Ticker symbol: The base symbol for natural gas is NG. The symbol for a specific contract includes the month and year. For example, the March 2022 contract would be NGH22, where H is the code for March.
Contract: Natural gas is measured in cubic feet, which is the amount of gas needed to fill one cubic foot of volume under specific temperature and pressure conditions. Larger amounts of natural gas are measured in therms, which equals 100 cubic feet. One MCF is equal to 1,000 cubic feet. Typically, 1 therm is equivalent to 100,000 British Thermal Units (BTUs).

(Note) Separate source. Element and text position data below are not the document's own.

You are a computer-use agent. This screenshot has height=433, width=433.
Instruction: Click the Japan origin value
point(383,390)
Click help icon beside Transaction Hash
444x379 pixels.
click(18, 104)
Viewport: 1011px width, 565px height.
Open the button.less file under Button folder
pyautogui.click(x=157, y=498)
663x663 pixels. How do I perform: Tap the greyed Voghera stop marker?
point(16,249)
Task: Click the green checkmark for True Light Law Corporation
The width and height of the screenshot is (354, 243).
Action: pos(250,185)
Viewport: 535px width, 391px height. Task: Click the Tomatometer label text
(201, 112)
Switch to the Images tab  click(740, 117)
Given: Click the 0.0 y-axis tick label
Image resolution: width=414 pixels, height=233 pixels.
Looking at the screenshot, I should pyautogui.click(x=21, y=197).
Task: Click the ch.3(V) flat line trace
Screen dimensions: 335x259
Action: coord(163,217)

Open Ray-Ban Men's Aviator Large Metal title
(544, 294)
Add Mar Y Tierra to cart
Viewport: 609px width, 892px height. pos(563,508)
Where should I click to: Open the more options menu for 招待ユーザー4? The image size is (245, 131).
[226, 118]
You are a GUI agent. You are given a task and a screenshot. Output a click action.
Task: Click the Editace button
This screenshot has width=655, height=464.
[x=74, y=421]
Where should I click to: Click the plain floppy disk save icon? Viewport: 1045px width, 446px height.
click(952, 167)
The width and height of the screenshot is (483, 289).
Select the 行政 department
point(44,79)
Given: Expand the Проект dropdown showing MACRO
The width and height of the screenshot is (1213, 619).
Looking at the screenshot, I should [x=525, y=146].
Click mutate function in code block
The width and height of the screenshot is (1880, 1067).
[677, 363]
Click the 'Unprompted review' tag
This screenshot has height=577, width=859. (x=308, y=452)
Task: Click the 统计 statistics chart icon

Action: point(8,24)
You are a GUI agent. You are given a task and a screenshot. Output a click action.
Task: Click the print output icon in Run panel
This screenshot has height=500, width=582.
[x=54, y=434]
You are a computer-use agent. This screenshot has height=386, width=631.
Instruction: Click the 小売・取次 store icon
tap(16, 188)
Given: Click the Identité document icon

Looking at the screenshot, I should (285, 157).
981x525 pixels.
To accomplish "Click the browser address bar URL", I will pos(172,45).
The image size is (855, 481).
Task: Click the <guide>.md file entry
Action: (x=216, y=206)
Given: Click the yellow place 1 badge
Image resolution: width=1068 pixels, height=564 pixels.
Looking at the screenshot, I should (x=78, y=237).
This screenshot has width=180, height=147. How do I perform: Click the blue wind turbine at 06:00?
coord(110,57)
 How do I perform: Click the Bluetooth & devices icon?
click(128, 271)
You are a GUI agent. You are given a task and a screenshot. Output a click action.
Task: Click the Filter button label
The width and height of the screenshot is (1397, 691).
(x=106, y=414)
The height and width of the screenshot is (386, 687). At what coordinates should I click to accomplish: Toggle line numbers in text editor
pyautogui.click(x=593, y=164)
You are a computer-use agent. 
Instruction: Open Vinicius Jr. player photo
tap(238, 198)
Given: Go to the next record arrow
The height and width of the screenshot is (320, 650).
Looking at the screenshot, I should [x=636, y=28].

Each contract holds 10,000 MMBTU.
Minimum tick value: The tick value of a natural gas contract is $10. Since natural gas prices fluctuate in increments of $0.001, 10,000 MMBTUs multiplied by $0.001 equals $10.
Trading months: Natural gas futures have contracts for every month of the year.
Trading hours: Natural gas trading is available 24 hours a day, Sunday through Friday.
Natural Gas Trading Basics
These are the fundamentals to consider when forming your strategy for buying natural gas futures contracts.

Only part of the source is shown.